その中で一人、薄気味悪い笑みを浮かべる奴がいた。
「実はねー、キミみたいな子をどうにかできる魔術があるのよ。これが」
「本当か、シヴァ!」
「ホントホント。」
そう言って、勇者のお仲間のヘンなおっさんが、ニヤリと笑いながら話す。
何かを企んでいるような、気味の悪い笑顔だ。
奴の手には、どこか怪しげな光を放つ宝石があった。
「本当にそれで奴を倒せるのか?」
勇者がおっさんに尋ねる。
「安心してよ。ボクの魔術は確実だからね。

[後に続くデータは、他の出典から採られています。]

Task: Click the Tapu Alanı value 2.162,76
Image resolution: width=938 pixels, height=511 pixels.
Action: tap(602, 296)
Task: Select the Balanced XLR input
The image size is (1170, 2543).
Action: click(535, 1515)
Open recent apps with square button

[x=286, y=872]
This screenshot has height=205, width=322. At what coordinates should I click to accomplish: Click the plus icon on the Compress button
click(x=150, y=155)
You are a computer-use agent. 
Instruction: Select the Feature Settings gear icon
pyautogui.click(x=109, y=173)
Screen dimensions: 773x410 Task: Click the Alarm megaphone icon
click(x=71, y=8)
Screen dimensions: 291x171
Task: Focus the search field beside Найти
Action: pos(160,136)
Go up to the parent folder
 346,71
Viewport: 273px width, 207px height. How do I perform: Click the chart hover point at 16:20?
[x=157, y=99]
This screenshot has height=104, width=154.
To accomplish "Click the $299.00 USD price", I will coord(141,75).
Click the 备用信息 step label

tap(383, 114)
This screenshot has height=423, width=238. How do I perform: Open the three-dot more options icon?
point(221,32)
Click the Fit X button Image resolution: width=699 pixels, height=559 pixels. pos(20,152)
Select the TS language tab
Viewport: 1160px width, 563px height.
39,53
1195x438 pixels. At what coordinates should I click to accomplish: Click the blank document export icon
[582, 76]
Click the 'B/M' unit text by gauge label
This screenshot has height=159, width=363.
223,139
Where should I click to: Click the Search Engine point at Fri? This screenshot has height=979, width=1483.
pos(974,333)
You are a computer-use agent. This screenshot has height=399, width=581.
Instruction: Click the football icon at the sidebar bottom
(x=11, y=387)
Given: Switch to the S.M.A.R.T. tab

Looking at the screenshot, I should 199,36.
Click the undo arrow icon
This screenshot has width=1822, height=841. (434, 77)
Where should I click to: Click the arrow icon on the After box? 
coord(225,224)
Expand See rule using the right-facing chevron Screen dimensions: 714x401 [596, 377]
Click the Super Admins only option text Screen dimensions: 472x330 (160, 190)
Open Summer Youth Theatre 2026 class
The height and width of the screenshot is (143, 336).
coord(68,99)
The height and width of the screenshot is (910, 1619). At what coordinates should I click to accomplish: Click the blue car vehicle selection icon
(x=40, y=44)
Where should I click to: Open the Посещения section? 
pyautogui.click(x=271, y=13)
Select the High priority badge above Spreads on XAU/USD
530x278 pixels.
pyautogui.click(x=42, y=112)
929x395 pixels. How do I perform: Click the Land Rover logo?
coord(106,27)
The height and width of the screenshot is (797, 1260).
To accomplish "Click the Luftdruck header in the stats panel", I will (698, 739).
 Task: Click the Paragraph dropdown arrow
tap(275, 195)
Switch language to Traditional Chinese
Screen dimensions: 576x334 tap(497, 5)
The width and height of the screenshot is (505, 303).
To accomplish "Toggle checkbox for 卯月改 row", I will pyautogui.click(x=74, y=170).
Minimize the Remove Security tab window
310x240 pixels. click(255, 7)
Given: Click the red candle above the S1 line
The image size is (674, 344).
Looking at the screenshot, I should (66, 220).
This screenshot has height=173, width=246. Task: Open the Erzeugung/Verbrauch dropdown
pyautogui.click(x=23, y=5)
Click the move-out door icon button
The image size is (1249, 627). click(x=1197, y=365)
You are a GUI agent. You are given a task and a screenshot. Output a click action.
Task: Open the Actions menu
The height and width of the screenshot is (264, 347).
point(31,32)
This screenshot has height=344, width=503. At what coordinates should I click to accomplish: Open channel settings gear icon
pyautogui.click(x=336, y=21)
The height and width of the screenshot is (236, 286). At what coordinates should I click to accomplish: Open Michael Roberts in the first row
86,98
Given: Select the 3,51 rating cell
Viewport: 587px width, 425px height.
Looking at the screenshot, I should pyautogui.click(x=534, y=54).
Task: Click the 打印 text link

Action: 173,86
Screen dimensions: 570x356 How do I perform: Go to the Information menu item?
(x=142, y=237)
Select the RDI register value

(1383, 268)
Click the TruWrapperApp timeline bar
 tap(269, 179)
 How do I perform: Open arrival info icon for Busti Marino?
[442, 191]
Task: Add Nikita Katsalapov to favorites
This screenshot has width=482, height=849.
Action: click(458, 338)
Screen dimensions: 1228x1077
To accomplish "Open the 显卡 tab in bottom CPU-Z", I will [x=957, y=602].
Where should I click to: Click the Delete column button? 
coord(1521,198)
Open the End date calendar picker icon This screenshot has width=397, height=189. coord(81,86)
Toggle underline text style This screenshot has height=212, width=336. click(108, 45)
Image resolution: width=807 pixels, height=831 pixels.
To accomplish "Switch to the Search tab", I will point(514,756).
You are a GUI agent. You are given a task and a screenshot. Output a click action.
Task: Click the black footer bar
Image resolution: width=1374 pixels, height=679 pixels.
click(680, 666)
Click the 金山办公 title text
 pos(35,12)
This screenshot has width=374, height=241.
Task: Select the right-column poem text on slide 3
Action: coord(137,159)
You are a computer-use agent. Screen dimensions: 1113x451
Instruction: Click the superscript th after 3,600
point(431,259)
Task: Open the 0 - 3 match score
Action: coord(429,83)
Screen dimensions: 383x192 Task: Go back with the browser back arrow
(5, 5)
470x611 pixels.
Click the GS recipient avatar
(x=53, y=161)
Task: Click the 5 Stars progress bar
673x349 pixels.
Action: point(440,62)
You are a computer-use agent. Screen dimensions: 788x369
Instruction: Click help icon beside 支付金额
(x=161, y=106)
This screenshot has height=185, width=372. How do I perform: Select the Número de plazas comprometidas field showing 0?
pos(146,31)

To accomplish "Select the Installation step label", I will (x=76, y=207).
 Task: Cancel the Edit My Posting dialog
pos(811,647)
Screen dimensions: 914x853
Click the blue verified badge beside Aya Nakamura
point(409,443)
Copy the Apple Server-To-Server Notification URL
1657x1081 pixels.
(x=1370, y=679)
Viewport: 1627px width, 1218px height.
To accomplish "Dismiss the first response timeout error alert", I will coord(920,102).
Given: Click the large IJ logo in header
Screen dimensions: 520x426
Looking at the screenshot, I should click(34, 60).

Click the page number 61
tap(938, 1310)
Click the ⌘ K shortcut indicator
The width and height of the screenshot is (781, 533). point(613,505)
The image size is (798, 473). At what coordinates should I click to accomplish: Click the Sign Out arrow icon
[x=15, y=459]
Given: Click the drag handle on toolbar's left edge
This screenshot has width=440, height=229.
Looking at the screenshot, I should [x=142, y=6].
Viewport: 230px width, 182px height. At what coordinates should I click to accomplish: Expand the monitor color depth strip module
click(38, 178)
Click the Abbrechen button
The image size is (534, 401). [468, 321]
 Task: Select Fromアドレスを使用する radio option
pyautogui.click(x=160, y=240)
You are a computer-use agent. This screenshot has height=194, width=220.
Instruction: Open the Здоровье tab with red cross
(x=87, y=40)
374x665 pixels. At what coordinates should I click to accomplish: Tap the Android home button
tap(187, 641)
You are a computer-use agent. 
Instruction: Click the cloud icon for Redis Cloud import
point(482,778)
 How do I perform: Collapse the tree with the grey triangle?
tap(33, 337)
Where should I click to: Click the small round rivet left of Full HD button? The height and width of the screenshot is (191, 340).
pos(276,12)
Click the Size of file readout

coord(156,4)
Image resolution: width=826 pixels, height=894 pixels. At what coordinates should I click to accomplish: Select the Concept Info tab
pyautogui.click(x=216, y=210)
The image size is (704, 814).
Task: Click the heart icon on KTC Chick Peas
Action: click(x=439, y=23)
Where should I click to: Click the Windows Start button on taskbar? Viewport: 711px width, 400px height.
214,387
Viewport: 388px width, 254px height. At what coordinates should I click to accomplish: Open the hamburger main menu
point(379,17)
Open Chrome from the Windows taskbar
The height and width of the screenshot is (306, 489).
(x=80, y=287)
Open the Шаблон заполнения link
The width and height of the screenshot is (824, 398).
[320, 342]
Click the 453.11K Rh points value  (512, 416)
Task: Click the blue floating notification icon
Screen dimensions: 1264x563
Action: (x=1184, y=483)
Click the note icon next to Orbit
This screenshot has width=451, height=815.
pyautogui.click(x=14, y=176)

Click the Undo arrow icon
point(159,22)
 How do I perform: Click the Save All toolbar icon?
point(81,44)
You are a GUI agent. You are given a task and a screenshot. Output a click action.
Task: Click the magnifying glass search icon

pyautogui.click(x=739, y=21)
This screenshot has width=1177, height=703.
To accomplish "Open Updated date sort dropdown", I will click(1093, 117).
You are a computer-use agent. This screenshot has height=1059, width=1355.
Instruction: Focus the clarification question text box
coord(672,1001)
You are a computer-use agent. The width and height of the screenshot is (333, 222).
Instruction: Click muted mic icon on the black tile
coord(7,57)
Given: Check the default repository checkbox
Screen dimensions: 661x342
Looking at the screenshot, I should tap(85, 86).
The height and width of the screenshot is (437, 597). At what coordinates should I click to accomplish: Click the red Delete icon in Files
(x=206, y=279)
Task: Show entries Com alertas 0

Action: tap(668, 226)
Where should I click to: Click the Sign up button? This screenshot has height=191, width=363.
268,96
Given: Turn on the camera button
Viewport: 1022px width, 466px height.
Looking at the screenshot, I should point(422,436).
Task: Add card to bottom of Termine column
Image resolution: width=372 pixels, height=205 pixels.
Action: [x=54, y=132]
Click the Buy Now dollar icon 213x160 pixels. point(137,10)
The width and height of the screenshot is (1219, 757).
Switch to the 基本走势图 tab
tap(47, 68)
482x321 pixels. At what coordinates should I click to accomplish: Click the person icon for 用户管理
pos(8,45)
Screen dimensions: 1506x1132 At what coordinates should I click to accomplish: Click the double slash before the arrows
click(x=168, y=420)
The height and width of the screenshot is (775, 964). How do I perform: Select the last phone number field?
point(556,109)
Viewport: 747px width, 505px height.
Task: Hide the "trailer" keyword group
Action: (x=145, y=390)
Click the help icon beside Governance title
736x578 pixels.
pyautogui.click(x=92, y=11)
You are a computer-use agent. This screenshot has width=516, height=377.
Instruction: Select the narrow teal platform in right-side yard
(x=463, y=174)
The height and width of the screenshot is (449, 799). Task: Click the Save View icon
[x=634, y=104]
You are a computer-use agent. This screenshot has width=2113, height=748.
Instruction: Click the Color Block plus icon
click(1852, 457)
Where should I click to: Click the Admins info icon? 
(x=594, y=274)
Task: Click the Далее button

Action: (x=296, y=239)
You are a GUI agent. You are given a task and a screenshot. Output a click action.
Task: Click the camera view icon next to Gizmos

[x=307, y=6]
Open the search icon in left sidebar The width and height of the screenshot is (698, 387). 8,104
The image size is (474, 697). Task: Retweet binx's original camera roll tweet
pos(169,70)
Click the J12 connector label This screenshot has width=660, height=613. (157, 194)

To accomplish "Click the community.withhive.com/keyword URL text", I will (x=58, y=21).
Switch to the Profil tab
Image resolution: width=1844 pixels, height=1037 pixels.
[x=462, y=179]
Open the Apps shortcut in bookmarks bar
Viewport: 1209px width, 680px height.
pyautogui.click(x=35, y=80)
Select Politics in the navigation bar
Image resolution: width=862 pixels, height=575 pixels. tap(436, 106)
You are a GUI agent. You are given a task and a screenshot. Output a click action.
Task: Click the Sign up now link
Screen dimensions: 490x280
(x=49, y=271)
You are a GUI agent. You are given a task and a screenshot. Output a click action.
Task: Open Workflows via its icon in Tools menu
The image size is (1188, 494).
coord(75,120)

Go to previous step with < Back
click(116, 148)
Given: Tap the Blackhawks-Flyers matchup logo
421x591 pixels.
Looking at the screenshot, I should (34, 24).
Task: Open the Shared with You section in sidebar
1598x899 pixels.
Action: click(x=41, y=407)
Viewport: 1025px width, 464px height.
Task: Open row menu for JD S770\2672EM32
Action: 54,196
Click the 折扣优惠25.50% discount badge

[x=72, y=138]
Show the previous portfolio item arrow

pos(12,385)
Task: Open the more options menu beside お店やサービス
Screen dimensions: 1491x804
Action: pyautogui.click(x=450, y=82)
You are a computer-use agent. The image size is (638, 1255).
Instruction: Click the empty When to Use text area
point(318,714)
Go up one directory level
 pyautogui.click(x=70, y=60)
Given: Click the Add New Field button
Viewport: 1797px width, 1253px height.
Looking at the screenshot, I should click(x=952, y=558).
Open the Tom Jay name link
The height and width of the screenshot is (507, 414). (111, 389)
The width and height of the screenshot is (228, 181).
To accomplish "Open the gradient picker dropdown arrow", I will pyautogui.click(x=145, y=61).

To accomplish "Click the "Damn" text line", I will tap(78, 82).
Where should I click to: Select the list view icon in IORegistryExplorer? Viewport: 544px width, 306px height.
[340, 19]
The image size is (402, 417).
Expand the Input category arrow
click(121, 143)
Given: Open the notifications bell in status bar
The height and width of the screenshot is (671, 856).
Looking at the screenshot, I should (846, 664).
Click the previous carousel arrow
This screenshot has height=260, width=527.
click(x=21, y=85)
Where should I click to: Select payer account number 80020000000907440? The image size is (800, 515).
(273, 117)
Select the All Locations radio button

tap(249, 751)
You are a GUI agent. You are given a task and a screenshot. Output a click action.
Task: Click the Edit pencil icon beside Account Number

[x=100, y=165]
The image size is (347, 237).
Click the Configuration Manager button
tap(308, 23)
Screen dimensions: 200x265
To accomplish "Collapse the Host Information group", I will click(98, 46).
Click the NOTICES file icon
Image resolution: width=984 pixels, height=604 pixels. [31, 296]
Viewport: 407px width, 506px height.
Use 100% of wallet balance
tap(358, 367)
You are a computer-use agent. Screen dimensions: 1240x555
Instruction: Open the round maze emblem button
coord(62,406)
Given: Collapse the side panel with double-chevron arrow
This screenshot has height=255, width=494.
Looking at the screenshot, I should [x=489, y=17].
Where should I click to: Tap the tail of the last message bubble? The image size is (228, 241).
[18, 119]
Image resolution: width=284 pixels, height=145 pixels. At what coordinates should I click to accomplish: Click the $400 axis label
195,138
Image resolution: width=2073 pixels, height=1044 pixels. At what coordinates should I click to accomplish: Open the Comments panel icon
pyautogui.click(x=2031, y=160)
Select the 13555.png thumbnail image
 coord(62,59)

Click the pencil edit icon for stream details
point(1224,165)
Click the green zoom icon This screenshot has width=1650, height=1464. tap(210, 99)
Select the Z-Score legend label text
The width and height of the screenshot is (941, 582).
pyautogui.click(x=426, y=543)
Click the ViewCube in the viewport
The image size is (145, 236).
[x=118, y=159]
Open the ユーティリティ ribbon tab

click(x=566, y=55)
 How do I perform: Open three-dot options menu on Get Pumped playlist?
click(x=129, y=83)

」
とおっさんが自信満々に言った。
その時、俺の周りに不気味な魔術が現れた。
気味の悪い魔法陣が俺の体を中心に広がる。
全身に緊張が走った。
...これはまずいかもしれない。
「キミの身体が不死身なんだったら、魂を強制的に転生させればいいんじゃない?」
はぁ?転生??
「何言ってんだテメェ!…やめろ!」
逃げようとしても、さっきの一撃のせいで、まともに動くことができない。
俺は懸命に抵抗したが、力が入らず、魔術から逃れられなかった。
「来世では、いい子になってね♪」
ヘンなおっさんは、からかうような笑顔で俺を見送る。
「くそっ…覚えてろ、てめえら!」
俺の身体が、魔術の放つ光に包まれる。
次の瞬間、全く違う世界へと放り込まれるかのような感覚に襲われた。
そして気がづくと俺は、ライトニング公爵家の次男、フレイ・ライトニングとして生を受けていた。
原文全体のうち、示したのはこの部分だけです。